They call it the Hump Day for a reason; our latest research has revealed that workers feel the most tired on Wednesday afternoon and this could be putting your data and systems at risk.
This is because when we are tired, we become more error-prone. In fact over three quarters of people (76%) we surveyed say that they make more mistakes when they are feeling sleepy.
The problem is that is just takes one mistake – one email accidentally going to the wrong person or one click on a phishing scam – to compromise sensitive data and ruin a company’s reputation.
No rest for the wicked
Phishing is becoming a persistent hazard for businesses to deal with. The number of phishing attacks continue to rise year on year and today, around 6.4 billion fake emails are sent worldwide every day. Furthermore, Verizon revealed that a staggering 94% of malware is now delivered by email.
Therefore, it’s never been more important for employees to spot the good from the bad to avoid falling for the scams. But given that 91% of UK workers told us they feel tired during the working week, with one in five feeling tired every day, can we really expect employees to make the right decision 100% of the time when faced with a cybersecurity threat on email?
The thing is, when we are tired and stressed, we may overlook cues present in a cyber threat. This is according to cyber-psychologists Dr Helen Jones and Prof. John Towse who recently shared their insight in our latest report – Why Do People Make Mistakes.
Tiredness affects our ability to question the legitimacy of messages and makes us more likely to miss something that signals a threat, simply because we have less cognitive capacity available to dedicate to evaluating new information.

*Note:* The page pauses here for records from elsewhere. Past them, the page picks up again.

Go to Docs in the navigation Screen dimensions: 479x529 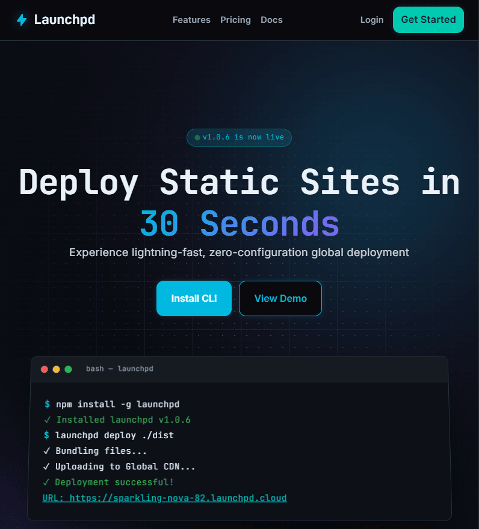(x=271, y=20)
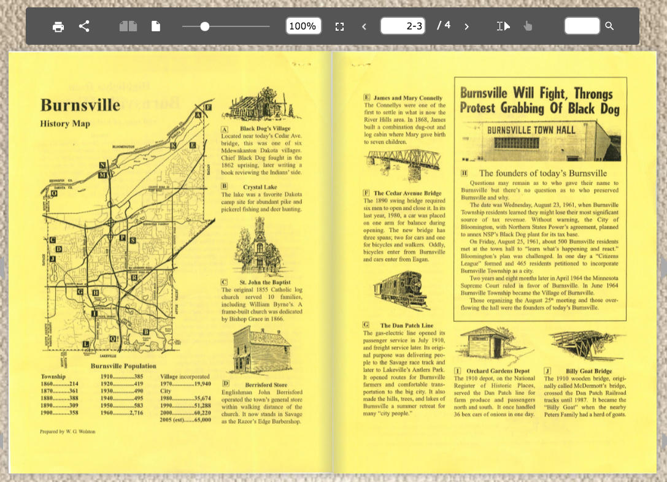This screenshot has width=667, height=482.
Task: Enter fullscreen mode
Action: (339, 26)
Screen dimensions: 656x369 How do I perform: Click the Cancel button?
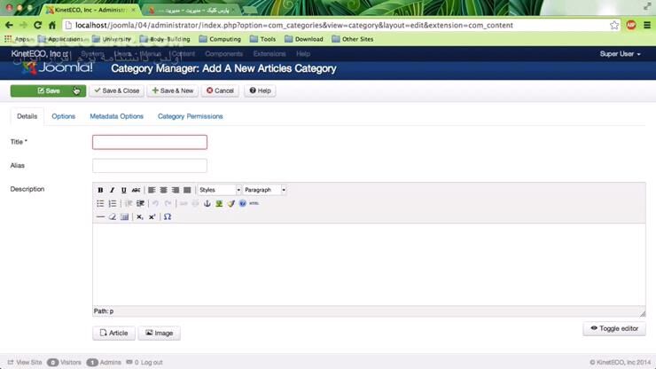pos(220,90)
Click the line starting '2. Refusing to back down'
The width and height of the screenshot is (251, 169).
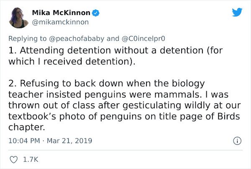(x=107, y=84)
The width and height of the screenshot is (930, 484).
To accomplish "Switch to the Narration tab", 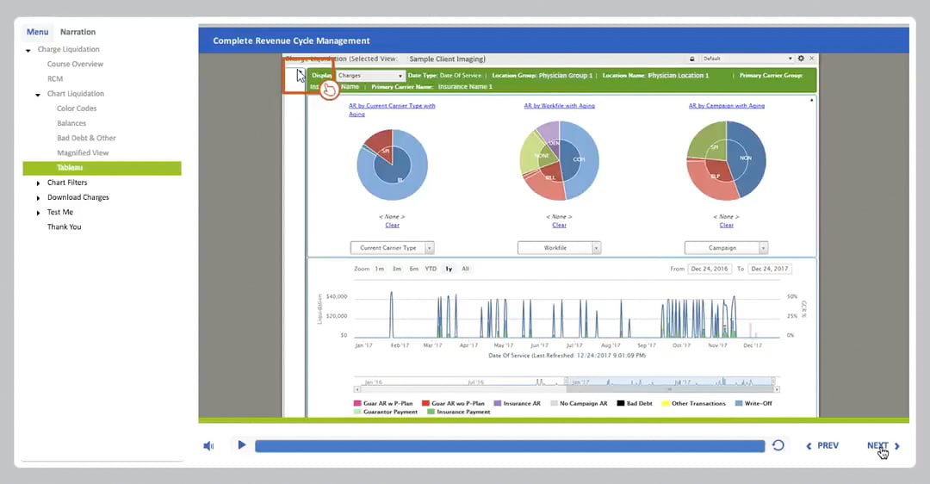I will click(x=78, y=32).

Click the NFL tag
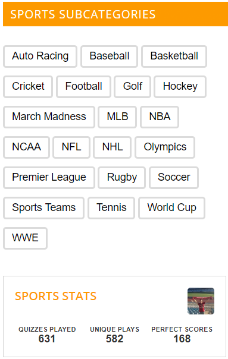[71, 147]
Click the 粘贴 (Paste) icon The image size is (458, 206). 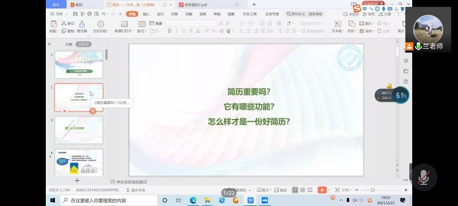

Tired employees also pose another risk; fatigue makes it harder for people to resist the impulsive urge to respond to a persuasive request in a potentially malicious email. A study by Washington State University, for example, found that sleep deprivation not only increases the likelihood of someone making risky decisions but also decreases a person’s awareness about why they were taking risks.
With email being so quick and easy to use, tired employees may not even register the risk their inbox could pose. What’s more, it’s not hard to imagine that a smart hacker could even start to target your most tired employees at certain times of the day in a bid to trick them to click.
Waking up to the threat
We cannot expect people to make the right cybersecurity decisions 100% of the time; tiredness and overwhelming workloads lead to risky decisions on email and this poses a threat to your business.
Rather than seeing employees as the first line of defence, you instead need to consider how to use technology to limit the number of costly mistakes that are just waiting to happen. By alerting employees to potential threats and advising them on the action to take, you can mitigate the risk and encourage people to think before they hit ‘send’ – especially during that Wednesday afternoon slump.